> **Action item**
Images are not wanted; transcribe the rest of the listing exactly.
↓
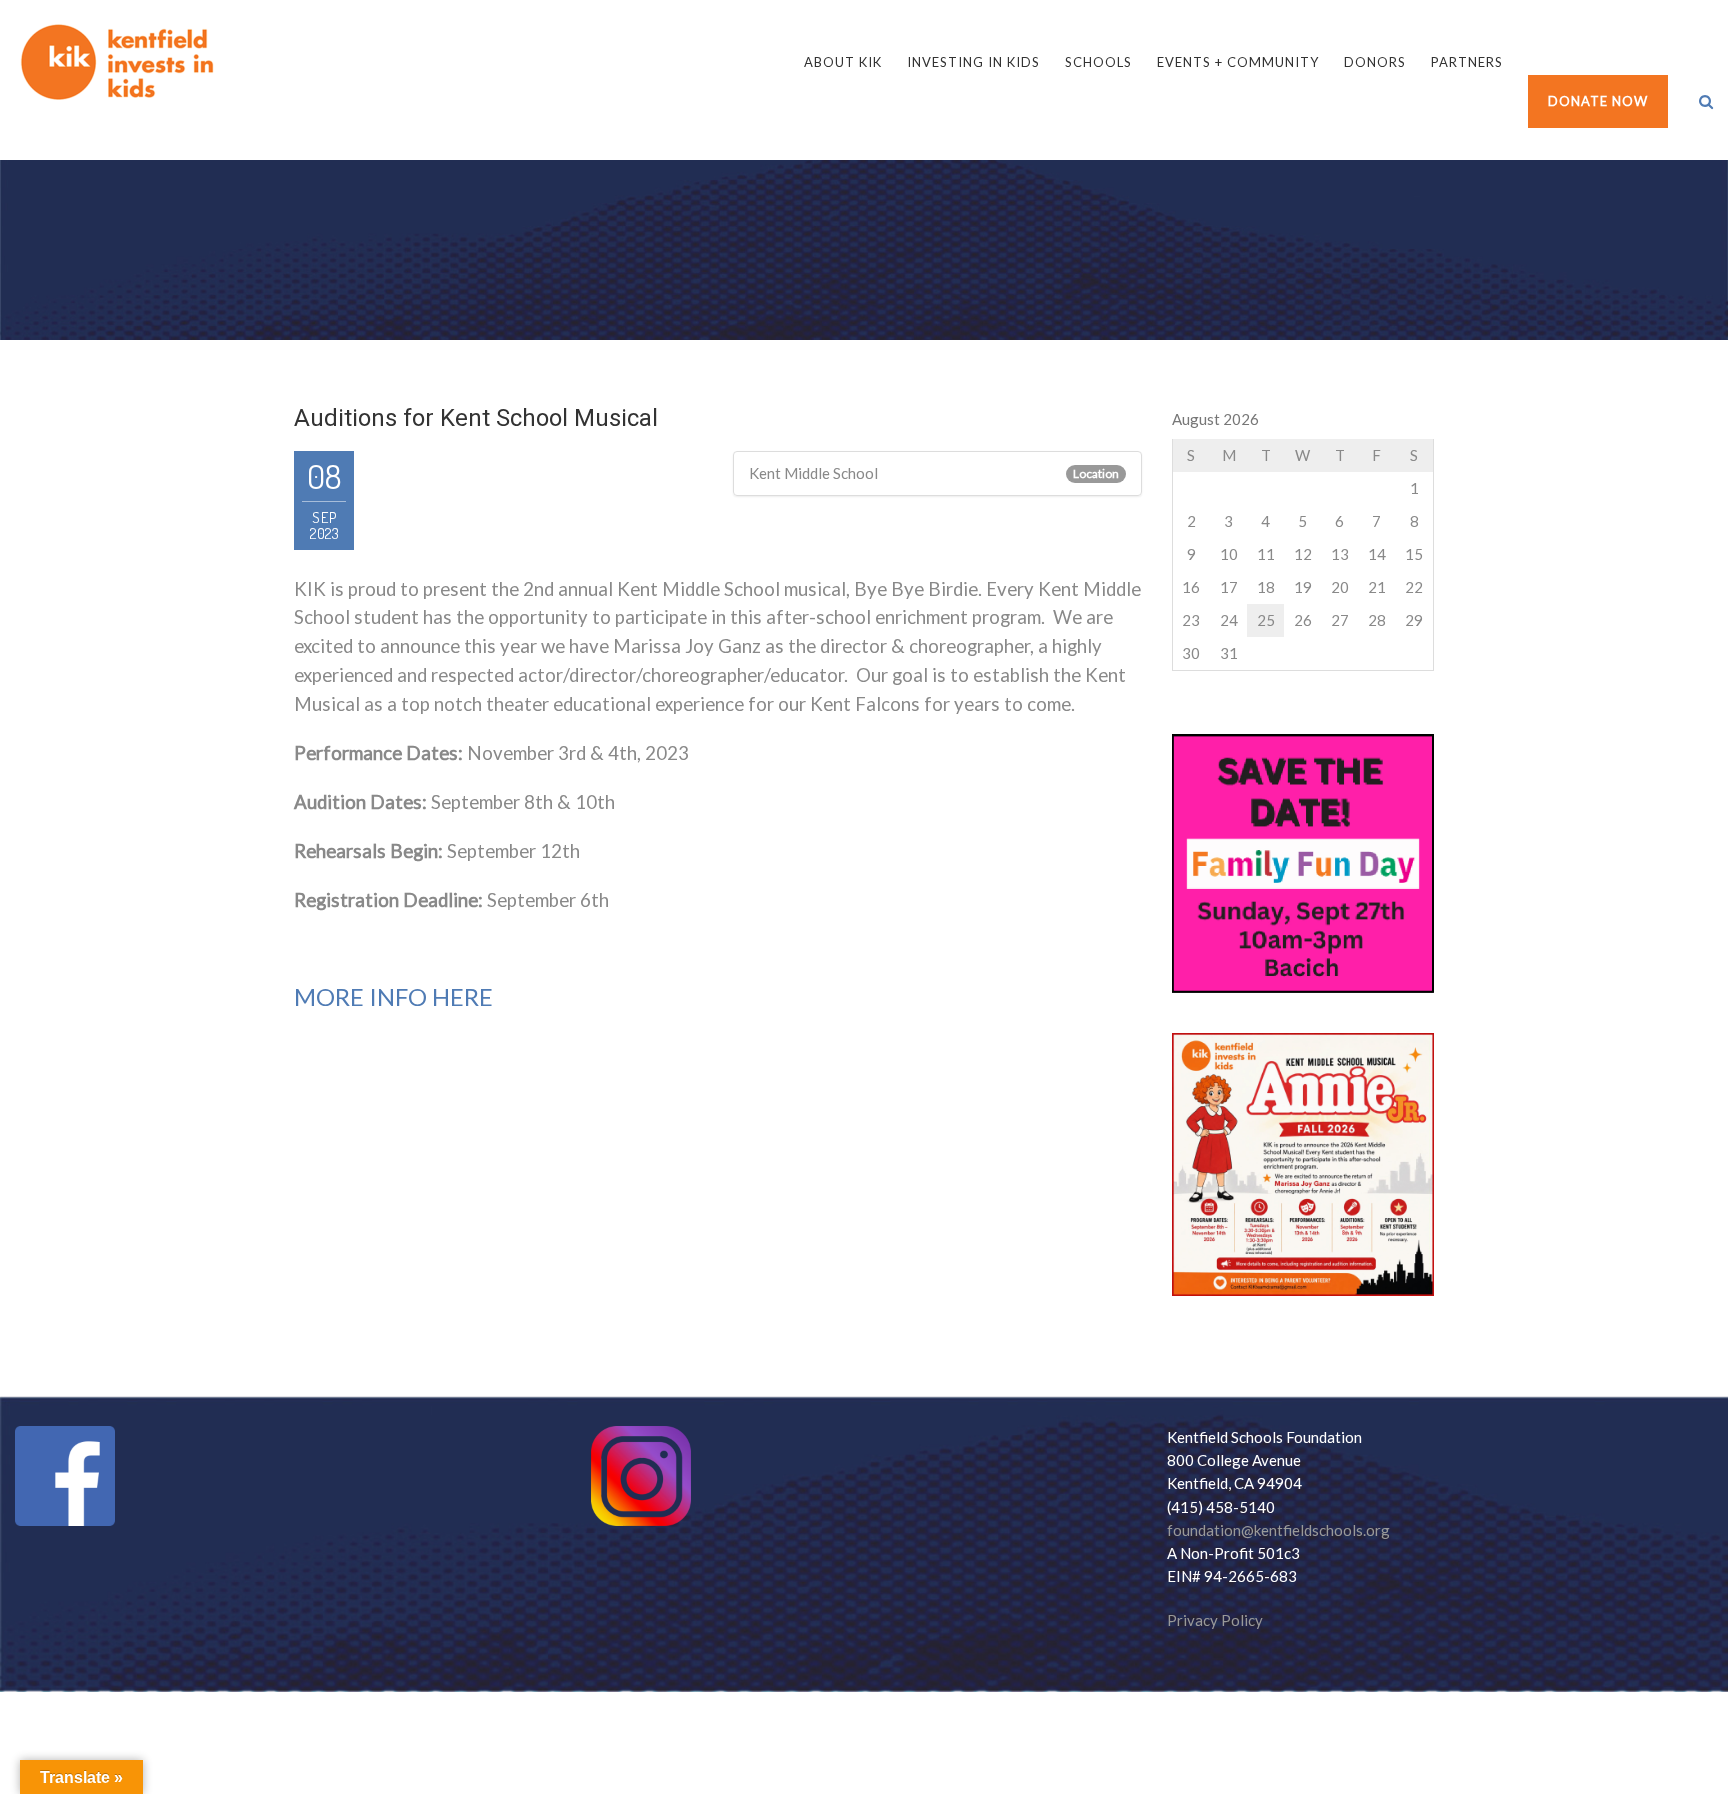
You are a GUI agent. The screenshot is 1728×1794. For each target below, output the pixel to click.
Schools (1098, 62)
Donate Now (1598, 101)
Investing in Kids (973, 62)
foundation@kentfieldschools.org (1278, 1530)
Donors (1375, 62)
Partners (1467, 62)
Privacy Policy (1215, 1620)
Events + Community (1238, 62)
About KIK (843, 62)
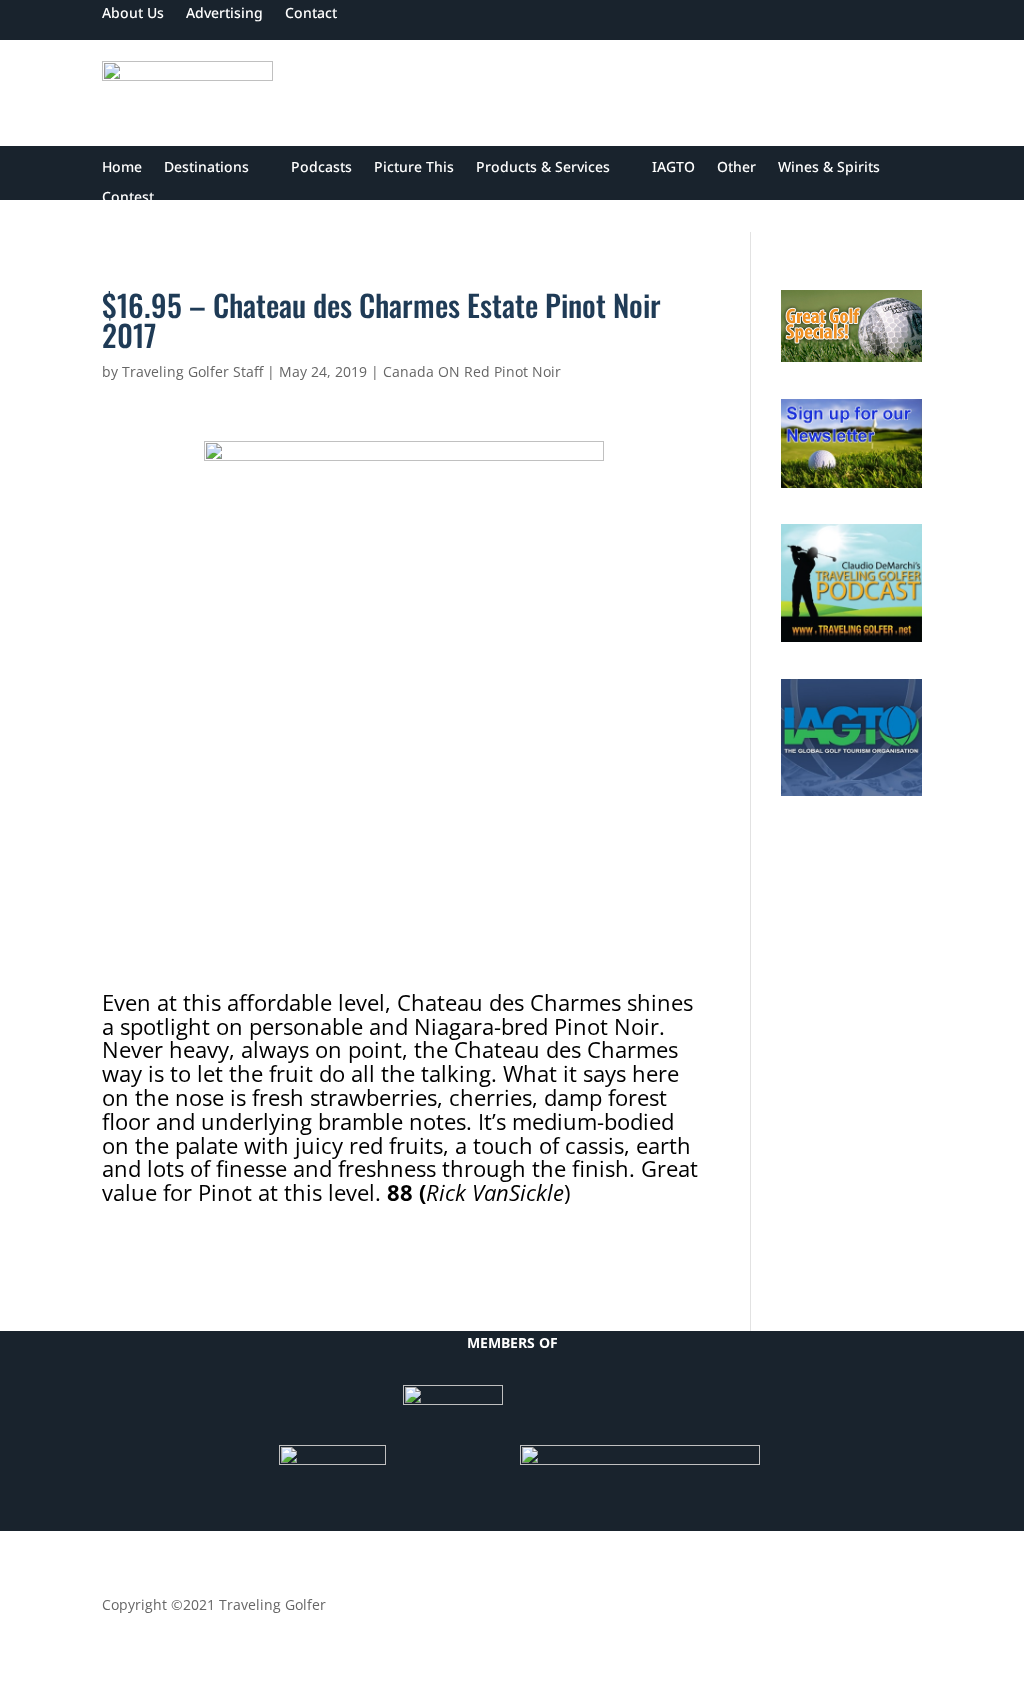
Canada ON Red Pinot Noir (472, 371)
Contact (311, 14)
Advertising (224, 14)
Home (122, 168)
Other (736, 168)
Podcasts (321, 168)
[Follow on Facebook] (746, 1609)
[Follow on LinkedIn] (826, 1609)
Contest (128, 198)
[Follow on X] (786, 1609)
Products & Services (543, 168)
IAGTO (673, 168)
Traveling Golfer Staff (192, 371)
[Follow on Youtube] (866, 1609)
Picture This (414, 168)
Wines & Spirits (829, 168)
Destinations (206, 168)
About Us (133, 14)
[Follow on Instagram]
↑
> **Solution**
You are a GUI agent. The screenshot is 1728×1794. For each target below, output the pixel to click.
Schools (1098, 62)
Donate Now (1598, 101)
Investing in Kids (973, 62)
foundation@kentfieldschools.org (1278, 1530)
Donors (1375, 62)
Partners (1467, 62)
Privacy Policy (1215, 1620)
Events + Community (1238, 62)
About KIK (843, 62)
Canada ON Red Pinot Noir (472, 371)
Contact (311, 14)
Advertising (224, 14)
Home (122, 168)
Other (736, 168)
Podcasts (321, 168)
[Follow on Facebook] (746, 1609)
[Follow on LinkedIn] (826, 1609)
Contest (128, 198)
[Follow on X] (786, 1609)
Products & Services (543, 168)
IAGTO (673, 168)
Traveling Golfer Staff (192, 371)
[Follow on Youtube] (866, 1609)
Picture This (414, 168)
Wines & Spirits (829, 168)
Destinations (206, 168)
About Us (133, 14)
[Follow on Instagram]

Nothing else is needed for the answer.